Find the string "dated" in the listing and report every line that has it.

BEGIN

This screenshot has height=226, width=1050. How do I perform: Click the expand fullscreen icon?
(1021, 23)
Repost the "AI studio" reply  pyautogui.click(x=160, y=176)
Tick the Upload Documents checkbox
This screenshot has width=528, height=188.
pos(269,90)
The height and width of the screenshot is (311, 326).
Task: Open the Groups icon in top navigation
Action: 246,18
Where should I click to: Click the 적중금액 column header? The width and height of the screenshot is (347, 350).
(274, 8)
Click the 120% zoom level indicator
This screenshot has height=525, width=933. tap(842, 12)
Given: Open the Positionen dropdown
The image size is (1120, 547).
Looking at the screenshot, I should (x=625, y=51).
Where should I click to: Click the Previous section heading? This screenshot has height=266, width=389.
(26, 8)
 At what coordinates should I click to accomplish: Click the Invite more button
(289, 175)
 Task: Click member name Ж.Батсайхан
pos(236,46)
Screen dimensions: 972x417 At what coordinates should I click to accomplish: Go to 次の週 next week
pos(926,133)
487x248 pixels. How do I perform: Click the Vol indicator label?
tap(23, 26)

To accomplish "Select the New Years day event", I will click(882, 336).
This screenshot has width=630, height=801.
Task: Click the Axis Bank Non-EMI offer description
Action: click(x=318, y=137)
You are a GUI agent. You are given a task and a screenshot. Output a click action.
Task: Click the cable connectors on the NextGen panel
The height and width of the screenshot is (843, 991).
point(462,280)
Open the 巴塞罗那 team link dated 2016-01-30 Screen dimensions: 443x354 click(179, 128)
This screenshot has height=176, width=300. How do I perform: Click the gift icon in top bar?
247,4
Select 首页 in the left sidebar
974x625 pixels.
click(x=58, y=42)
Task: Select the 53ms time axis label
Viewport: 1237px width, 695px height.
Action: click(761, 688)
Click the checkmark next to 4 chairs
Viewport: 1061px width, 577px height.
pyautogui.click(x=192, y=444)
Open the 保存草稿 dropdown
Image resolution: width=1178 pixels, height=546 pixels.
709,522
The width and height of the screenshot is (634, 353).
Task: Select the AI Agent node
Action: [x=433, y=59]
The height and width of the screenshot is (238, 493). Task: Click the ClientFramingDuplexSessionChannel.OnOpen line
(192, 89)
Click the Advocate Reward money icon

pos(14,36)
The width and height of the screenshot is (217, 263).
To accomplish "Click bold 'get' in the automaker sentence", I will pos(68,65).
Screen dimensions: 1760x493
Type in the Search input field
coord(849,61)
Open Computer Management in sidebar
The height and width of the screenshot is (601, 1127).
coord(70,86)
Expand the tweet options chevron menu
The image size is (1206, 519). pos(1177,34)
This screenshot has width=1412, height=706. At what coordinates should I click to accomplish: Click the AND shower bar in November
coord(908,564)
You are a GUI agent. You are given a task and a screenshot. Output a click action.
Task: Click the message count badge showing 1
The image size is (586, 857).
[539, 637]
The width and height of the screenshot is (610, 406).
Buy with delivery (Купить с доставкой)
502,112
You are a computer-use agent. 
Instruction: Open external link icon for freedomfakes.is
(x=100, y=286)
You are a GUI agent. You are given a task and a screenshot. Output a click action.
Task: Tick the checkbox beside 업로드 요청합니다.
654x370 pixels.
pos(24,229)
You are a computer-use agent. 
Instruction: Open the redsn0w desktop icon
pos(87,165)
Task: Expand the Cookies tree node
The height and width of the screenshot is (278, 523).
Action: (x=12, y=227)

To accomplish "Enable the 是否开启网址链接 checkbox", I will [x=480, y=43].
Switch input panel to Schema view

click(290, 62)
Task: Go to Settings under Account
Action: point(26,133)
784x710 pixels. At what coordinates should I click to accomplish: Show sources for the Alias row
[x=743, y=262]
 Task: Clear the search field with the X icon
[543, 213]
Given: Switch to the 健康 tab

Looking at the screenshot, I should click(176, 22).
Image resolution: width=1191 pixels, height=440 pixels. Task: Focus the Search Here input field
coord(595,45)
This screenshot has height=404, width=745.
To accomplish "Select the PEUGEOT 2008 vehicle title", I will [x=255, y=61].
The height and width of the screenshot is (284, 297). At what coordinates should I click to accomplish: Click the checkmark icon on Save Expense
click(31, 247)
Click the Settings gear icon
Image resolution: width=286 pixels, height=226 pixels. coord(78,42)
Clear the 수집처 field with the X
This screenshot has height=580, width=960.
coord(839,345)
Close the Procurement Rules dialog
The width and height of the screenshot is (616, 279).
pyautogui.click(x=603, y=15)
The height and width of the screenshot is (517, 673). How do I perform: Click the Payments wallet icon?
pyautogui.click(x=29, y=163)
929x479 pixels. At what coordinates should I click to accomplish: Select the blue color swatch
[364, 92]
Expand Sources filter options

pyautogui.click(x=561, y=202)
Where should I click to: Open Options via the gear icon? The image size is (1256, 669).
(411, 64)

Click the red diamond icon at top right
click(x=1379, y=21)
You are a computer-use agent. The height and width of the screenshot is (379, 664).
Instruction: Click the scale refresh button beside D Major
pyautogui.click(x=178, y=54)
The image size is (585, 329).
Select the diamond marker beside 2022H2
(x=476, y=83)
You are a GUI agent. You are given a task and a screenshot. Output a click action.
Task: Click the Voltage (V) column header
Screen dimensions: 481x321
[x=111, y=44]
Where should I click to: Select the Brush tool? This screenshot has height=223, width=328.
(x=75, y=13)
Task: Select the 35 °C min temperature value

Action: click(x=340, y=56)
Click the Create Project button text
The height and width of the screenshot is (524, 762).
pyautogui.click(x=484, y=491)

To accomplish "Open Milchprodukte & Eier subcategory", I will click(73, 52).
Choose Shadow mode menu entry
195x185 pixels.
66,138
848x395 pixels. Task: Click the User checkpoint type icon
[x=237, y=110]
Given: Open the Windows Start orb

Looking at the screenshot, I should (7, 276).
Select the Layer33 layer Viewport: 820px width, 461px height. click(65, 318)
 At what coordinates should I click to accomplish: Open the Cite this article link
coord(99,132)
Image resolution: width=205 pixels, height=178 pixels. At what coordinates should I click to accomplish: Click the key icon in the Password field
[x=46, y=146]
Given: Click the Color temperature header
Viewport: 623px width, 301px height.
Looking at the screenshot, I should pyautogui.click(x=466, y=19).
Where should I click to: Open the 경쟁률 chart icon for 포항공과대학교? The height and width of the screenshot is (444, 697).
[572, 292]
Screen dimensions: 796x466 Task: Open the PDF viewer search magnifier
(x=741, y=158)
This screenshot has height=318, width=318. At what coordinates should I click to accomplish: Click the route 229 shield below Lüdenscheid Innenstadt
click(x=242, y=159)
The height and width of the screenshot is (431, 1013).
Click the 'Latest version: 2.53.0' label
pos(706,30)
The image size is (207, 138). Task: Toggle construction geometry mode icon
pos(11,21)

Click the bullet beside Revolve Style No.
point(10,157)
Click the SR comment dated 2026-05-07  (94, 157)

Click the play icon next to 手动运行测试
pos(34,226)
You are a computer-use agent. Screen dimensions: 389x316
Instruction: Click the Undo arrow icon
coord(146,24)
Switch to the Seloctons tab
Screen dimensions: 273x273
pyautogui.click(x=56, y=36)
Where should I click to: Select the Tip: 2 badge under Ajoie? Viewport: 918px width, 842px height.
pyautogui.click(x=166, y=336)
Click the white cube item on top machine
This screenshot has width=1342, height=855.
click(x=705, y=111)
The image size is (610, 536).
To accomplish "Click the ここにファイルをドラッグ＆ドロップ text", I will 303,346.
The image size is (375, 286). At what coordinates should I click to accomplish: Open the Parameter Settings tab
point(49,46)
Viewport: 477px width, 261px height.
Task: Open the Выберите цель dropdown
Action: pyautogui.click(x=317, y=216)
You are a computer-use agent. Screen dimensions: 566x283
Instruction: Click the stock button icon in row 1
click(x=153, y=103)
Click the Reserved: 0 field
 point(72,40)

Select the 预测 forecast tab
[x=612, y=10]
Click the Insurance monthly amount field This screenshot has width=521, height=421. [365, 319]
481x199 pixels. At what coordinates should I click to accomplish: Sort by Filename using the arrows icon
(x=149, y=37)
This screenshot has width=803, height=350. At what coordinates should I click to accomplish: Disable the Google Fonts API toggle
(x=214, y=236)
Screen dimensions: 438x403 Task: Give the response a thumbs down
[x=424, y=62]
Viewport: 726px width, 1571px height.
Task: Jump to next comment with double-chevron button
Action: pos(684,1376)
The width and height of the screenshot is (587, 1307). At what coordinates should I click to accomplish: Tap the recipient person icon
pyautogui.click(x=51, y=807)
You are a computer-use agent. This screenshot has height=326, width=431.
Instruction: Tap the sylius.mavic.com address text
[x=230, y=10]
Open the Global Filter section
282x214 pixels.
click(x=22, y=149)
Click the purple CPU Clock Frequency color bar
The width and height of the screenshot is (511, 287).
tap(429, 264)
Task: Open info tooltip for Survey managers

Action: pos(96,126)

END

### WORKED SOLUTION:
Open the 巴塞罗那 team link dated 2016-01-30 Screen dimensions: 443x354 click(179, 128)
Click the SR comment dated 2026-05-07  (94, 157)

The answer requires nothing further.